Elle alla s’étendre dans l’eau du bain, très chaude, et se sentit un peu rassurée. Un bien-être indéfinissable la submergeait petit à petit. Le calme, le silence, l’éclairage tamisé et vacillant des bougies, leur odeur aussi, tout contribuait à faire de ce moment un instant privilégié. Elle oublia tout, l’échec de son mariage avec un homme violent, sa situation précaire actuelle, ses enfants. Elle n’était plus qu’elle-même, un corps qui flottait, un esprit qui surnageait, une conscience qui se manifestait, avant de s’évanouir et de disparaître dans une sorte de béatitude totale.

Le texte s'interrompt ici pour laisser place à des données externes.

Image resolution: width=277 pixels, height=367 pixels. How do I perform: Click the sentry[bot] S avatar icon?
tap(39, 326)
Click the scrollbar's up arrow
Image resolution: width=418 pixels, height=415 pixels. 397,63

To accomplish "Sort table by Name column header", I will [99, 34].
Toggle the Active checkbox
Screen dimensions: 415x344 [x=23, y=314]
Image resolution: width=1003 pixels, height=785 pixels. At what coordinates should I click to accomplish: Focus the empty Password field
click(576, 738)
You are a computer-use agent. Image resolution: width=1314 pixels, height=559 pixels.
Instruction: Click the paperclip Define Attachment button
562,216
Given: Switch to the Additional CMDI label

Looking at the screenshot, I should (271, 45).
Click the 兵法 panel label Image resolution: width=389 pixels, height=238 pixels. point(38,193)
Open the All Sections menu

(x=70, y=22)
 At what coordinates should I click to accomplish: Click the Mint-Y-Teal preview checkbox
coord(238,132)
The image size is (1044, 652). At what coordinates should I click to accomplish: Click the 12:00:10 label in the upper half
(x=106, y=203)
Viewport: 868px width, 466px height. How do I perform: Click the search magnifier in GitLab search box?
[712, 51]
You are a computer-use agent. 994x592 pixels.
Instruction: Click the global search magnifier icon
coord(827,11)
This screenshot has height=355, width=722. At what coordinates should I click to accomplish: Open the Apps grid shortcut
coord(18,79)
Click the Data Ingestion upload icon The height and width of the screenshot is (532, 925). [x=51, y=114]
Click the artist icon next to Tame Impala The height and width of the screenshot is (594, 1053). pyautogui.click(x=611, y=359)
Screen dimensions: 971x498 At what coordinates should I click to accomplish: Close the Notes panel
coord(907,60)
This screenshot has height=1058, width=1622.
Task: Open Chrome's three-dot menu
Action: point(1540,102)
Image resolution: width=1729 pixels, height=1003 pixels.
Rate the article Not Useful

Elle était ici et ailleurs, ici et partout. Elle flottait sur l’océan, emportée par des courants inconnus, comme le « Bateau Ivre » de Rimbaud, dont des vers lui revenaient soudain en mémoire :

Comme je descendais des Fleuves impassibles,

Je ne me sentis plus guidé par les haleurs :

Des Peaux-Rouges criards les avaient pris pour cibles,

Les ayant cloués nus aux poteaux de couleurs…

Embarcation à la dérive, elle se laissait emporter par la courant. Elle était un bateau en perdition, une île flottante au milieu de l’Amazone, une prisonnière attachée nue dans une pirogue. Et elle dérivait, dérivait…Déjà, il lui semblait entendre le cri des perroquets et des singes hurleurs, qui, dans les hautes frondaisons des arbres bordant le fleuve, la contemplaient d’un œil étonné. Il faisait chaud, extrêmement chaud. L’équateur ! Sur le miroir du lavabo, la vapeur se condensait en buée, rendant le lieu encore plus insolite, tandis que du fleuve montait une sorte de brouillard qui occultait les lointains. Où allait-elle ? Vers quelle destinée ? A moitié inconsciente dans la chaleur étouffante, elle ne faisait que deviner, toute proche, l’embouchure du grand fleuve qui allait bientôt s’évanouir dans la mer, se perdre dans l’océan.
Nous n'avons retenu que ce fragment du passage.